*Short exercise 1*
Return the part of the Elasticsearch templates thread that opens with the words containing "Possible to get" and closes with "not showing up.", copied word for word.

*Selected excerpt*

Possible to get an ElasticSerach template to pick up existing indexes? - elasticsearch

I have an ElasticSearch template that includes several indices and creates several aliases. When testing I've always created my template (and the underlying aliases) first and then the indexes. When I do this the aliases show up as expected. I'm not in a situation where the indexes already exist on a test environment and when I created my template there the aliases are not showing up.
Am I correct in assuming that the reason the aliases aren't showing is because the indexes already existed? If that is correct, is there a way to get the template to pick up the indices without deleting and re-creating the indices? Why is it that the indices need to be created after the template in order to be picked up?
I'm new to ElasticSerach so if the answer is obvious here I apologize. I looked through the documentation for templates, indexes and aliases but couldn't find an explanation for the behavior I was seeing.

Templates are only applied in the index creation.
If you create an index before you created the template that would match that index, this template won't be applied, the same things happens if you change something in your template like the number of shards or aliases.

*Element and text location listing*
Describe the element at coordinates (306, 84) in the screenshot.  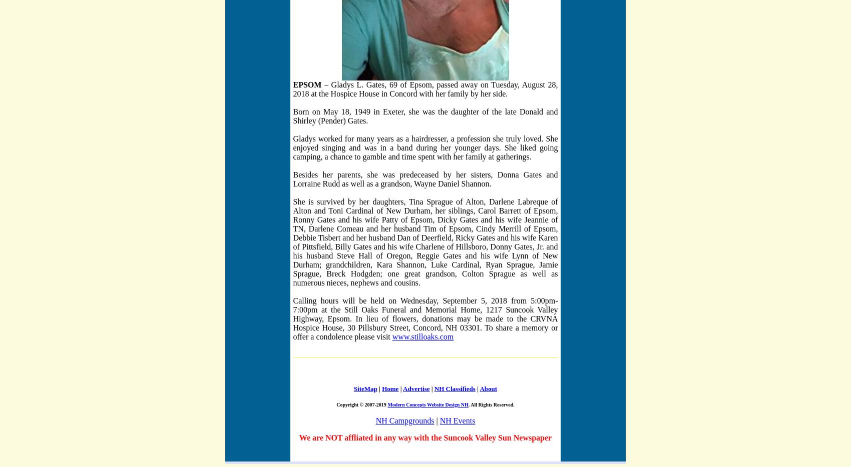
I see `'EPSOM'` at that location.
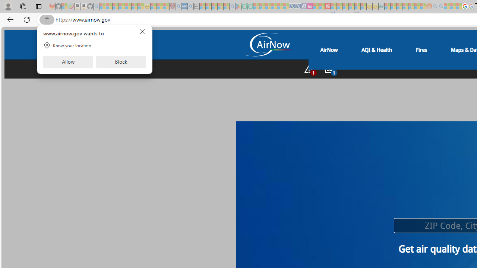 The height and width of the screenshot is (268, 477). What do you see at coordinates (421, 50) in the screenshot?
I see `'Class: main-link dropbtn-nav-link'` at bounding box center [421, 50].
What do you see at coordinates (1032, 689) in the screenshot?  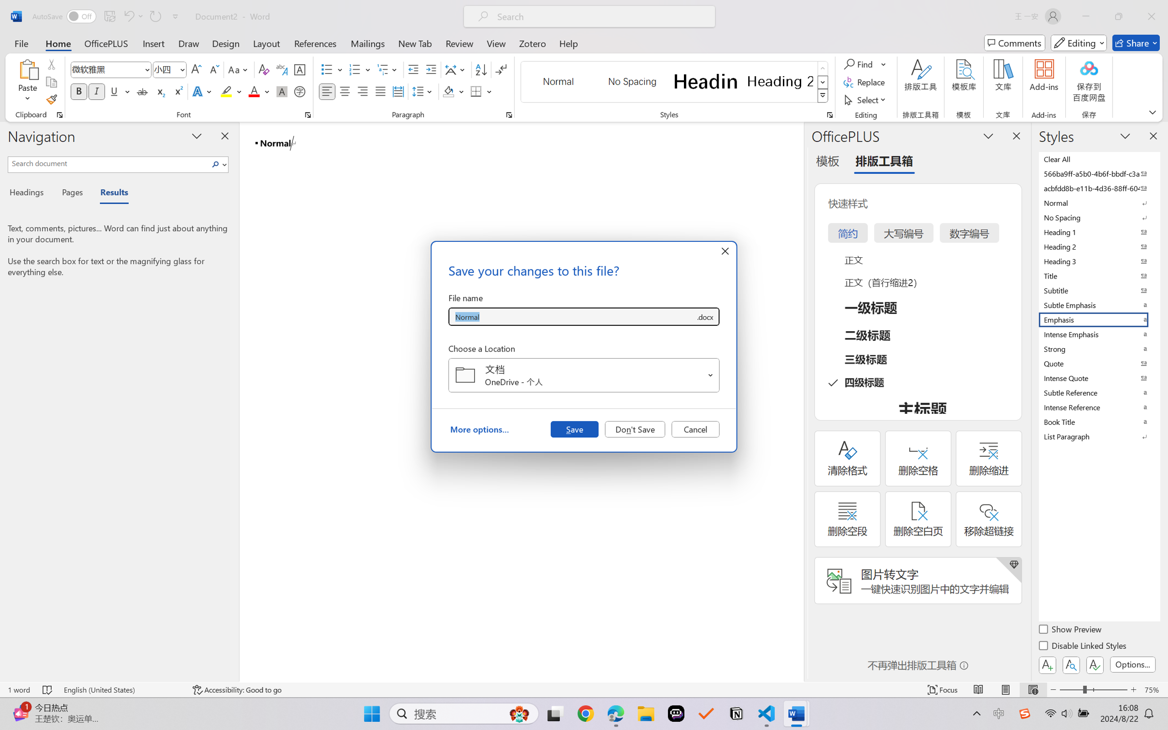 I see `'Web Layout'` at bounding box center [1032, 689].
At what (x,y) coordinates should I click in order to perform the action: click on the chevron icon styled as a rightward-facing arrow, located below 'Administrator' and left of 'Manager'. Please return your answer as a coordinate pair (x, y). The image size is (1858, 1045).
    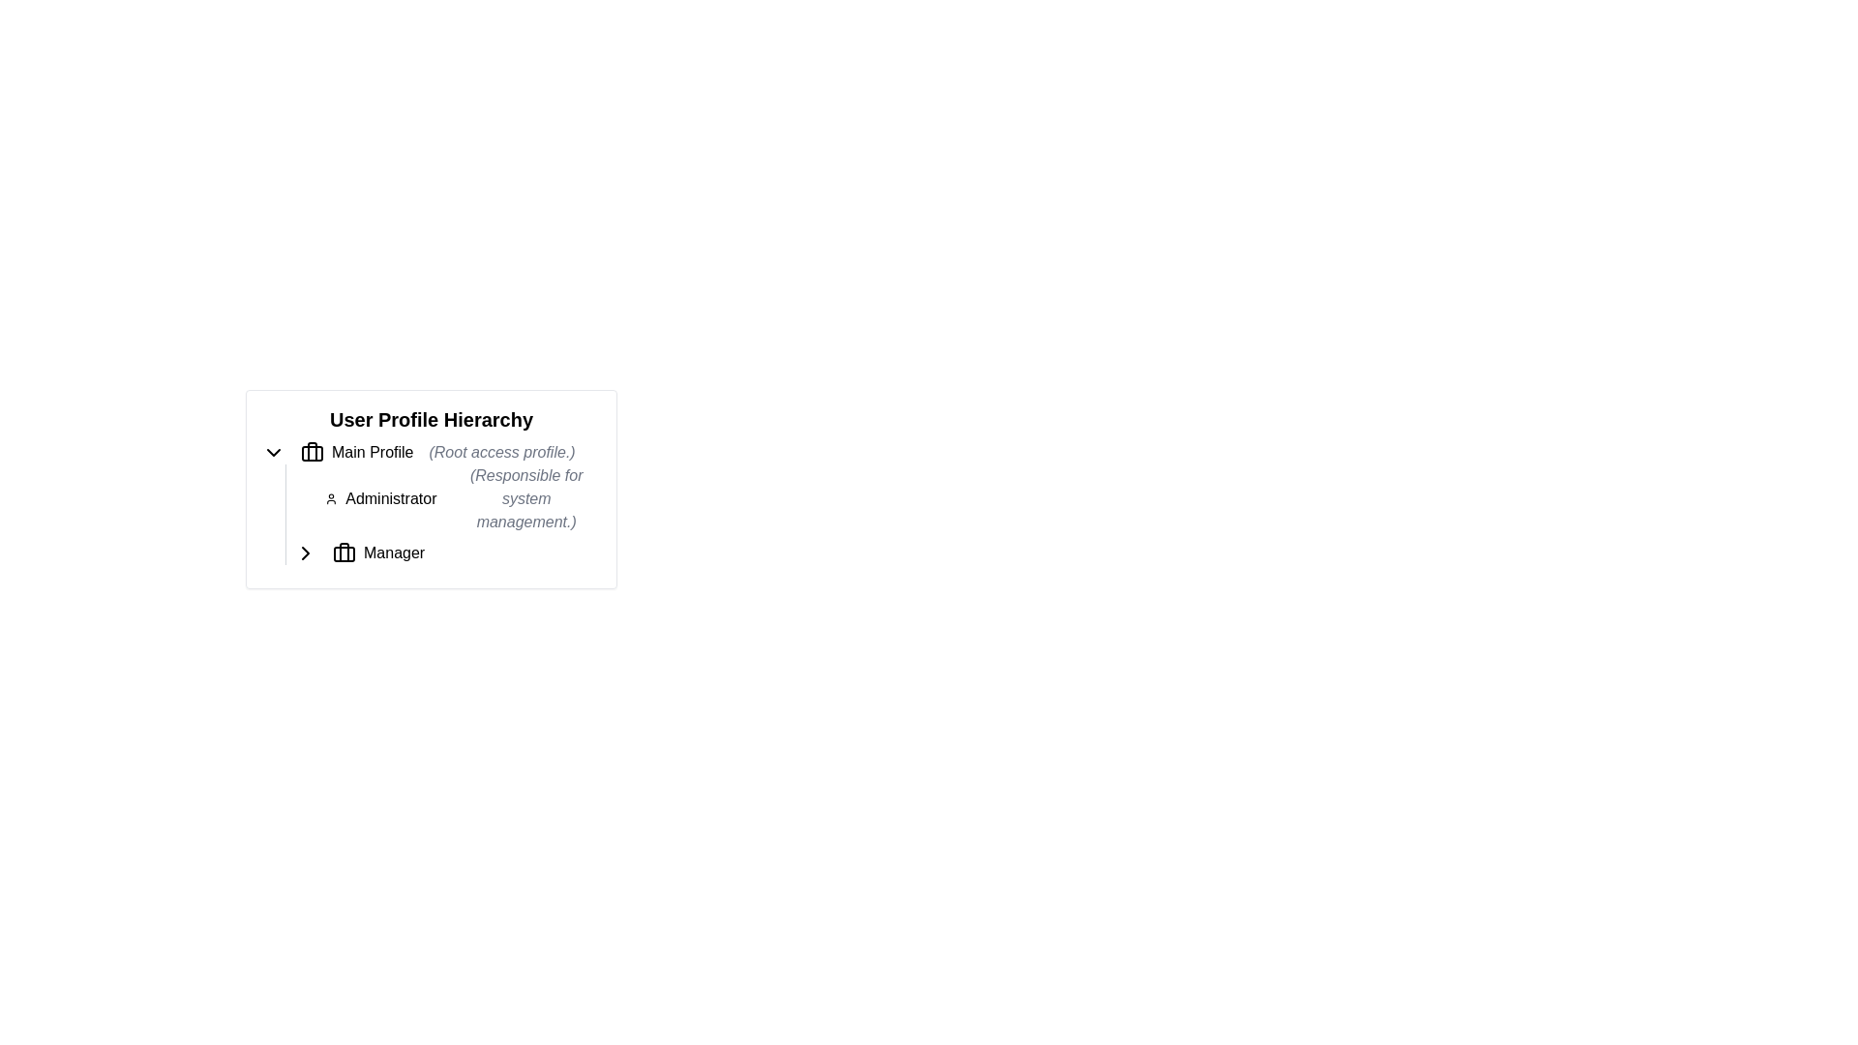
    Looking at the image, I should click on (305, 553).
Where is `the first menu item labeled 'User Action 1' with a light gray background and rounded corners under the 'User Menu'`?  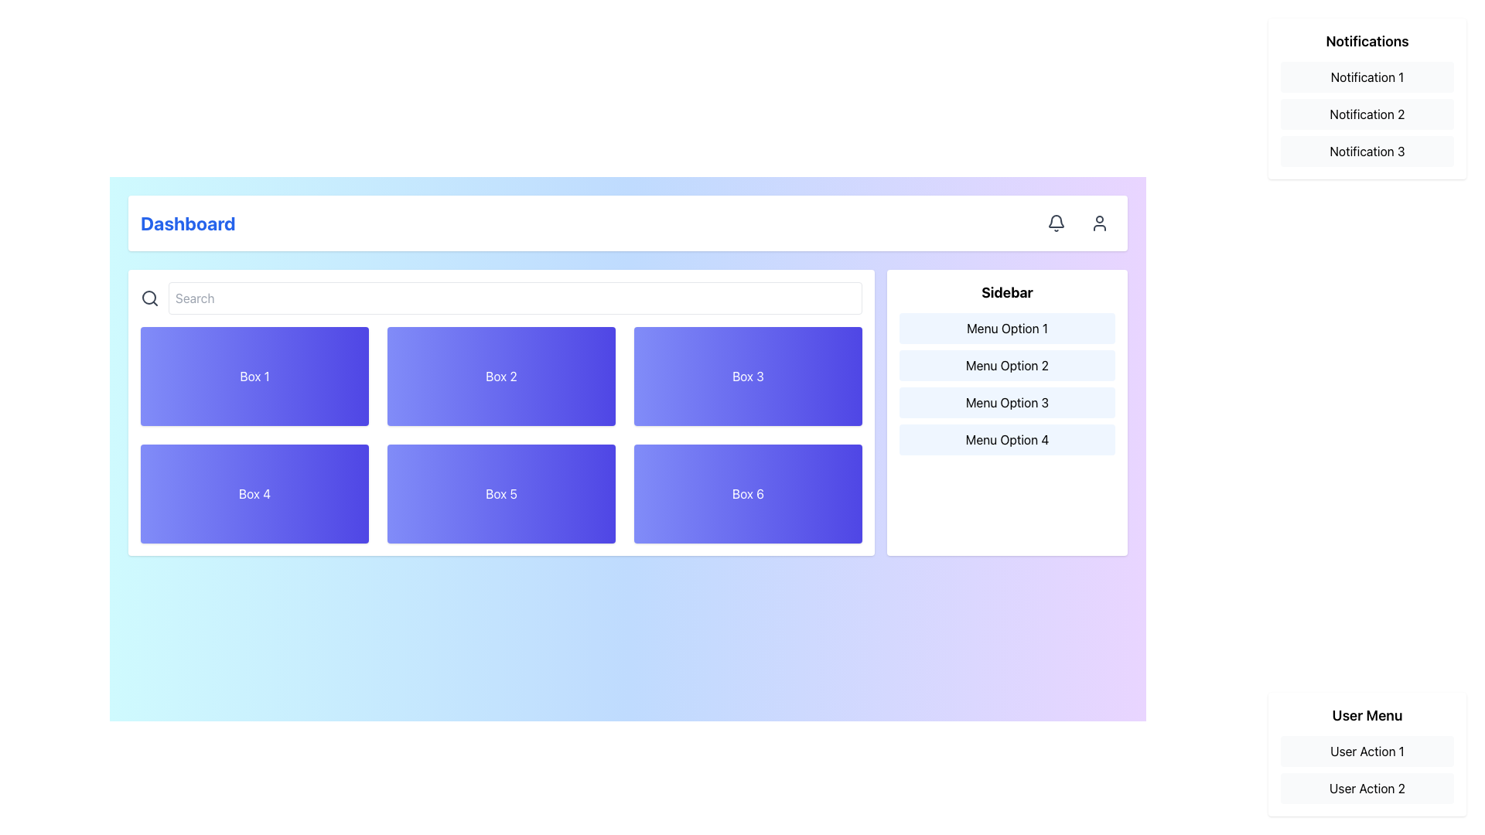
the first menu item labeled 'User Action 1' with a light gray background and rounded corners under the 'User Menu' is located at coordinates (1367, 751).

*Short exercise 2*
Retype the lines of the listing from the one containing "At what (x,y)" through the end of the listing, both ends included, with every character unchanged. Leave the pictures out of your answer.

*Expected output 1*
Possible to get an ElasticSerach template to pick up existing indexes? - elasticsearch

I have an ElasticSearch template that includes several indices and creates several aliases. When testing I've always created my template (and the underlying aliases) first and then the indexes. When I do this the aliases show up as expected. I'm not in a situation where the indexes already exist on a test environment and when I created my template there the aliases are not showing up.

*Expected output 2*
At what (x,y) coordinates should I click in order to perform the action: click on the chevron icon styled as a rightward-facing arrow, located below 'Administrator' and left of 'Manager'. Please return your answer as a coordinate pair (x, y). The image size is (1858, 1045).
    Looking at the image, I should click on (305, 553).
Where is `the first menu item labeled 'User Action 1' with a light gray background and rounded corners under the 'User Menu'`?  
the first menu item labeled 'User Action 1' with a light gray background and rounded corners under the 'User Menu' is located at coordinates (1367, 751).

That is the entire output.